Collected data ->

──────────────────────────────

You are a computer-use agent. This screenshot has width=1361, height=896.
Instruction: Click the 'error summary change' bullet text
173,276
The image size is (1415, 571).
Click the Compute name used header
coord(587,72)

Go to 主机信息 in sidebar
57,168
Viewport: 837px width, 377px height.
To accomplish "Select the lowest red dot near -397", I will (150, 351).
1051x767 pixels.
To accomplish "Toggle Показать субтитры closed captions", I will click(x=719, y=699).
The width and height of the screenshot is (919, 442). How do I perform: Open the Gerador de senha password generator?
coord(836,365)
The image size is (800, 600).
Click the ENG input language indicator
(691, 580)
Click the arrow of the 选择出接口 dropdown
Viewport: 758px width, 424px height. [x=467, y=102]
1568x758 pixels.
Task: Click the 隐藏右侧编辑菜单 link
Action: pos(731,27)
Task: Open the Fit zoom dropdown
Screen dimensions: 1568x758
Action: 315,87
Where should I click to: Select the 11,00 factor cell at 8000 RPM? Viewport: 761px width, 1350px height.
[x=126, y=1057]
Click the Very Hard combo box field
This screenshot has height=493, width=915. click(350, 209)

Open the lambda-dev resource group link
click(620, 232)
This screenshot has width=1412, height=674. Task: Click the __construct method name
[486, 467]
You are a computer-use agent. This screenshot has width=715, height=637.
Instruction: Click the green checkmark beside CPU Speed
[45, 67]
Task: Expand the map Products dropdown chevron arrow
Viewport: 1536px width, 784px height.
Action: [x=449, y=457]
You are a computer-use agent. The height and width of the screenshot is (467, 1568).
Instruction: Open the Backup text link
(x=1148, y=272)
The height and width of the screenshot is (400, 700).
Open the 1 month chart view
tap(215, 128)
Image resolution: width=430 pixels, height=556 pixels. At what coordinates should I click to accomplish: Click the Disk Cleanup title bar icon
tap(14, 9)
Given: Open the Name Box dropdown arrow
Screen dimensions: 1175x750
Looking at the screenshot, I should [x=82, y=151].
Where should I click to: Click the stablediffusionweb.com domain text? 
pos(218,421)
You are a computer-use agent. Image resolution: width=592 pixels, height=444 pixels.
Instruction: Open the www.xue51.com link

──────────────────────────────

What the exercise asks -> All of the entries should be repeated word for word.

Response for this exercise ->
You are a computer-use agent. This screenshot has width=1361, height=896.
Instruction: Click the 'error summary change' bullet text
173,276
The image size is (1415, 571).
Click the Compute name used header
coord(587,72)

Go to 主机信息 in sidebar
57,168
Viewport: 837px width, 377px height.
To accomplish "Select the lowest red dot near -397", I will (150, 351).
1051x767 pixels.
To accomplish "Toggle Показать субтитры closed captions", I will click(x=719, y=699).
The width and height of the screenshot is (919, 442). How do I perform: Open the Gerador de senha password generator?
coord(836,365)
The image size is (800, 600).
Click the ENG input language indicator
(691, 580)
Click the arrow of the 选择出接口 dropdown
Viewport: 758px width, 424px height. [x=467, y=102]
1568x758 pixels.
Task: Click the 隐藏右侧编辑菜单 link
Action: pos(731,27)
Task: Open the Fit zoom dropdown
Screen dimensions: 1568x758
Action: 315,87
Where should I click to: Select the 11,00 factor cell at 8000 RPM? Viewport: 761px width, 1350px height.
[x=126, y=1057]
Click the Very Hard combo box field
This screenshot has height=493, width=915. click(350, 209)

Open the lambda-dev resource group link
click(620, 232)
This screenshot has width=1412, height=674. Task: Click the __construct method name
[486, 467]
You are a computer-use agent. This screenshot has width=715, height=637.
Instruction: Click the green checkmark beside CPU Speed
[45, 67]
Task: Expand the map Products dropdown chevron arrow
Viewport: 1536px width, 784px height.
Action: [x=449, y=457]
You are a computer-use agent. The height and width of the screenshot is (467, 1568).
Instruction: Open the Backup text link
(x=1148, y=272)
The height and width of the screenshot is (400, 700).
Open the 1 month chart view
tap(215, 128)
Image resolution: width=430 pixels, height=556 pixels. At what coordinates should I click to accomplish: Click the Disk Cleanup title bar icon
tap(14, 9)
Given: Open the Name Box dropdown arrow
Screen dimensions: 1175x750
Looking at the screenshot, I should [x=82, y=151].
Where should I click to: Click the stablediffusionweb.com domain text? 
pos(218,421)
You are a computer-use agent. Image resolution: width=592 pixels, height=444 pixels.
Instruction: Open the www.xue51.com link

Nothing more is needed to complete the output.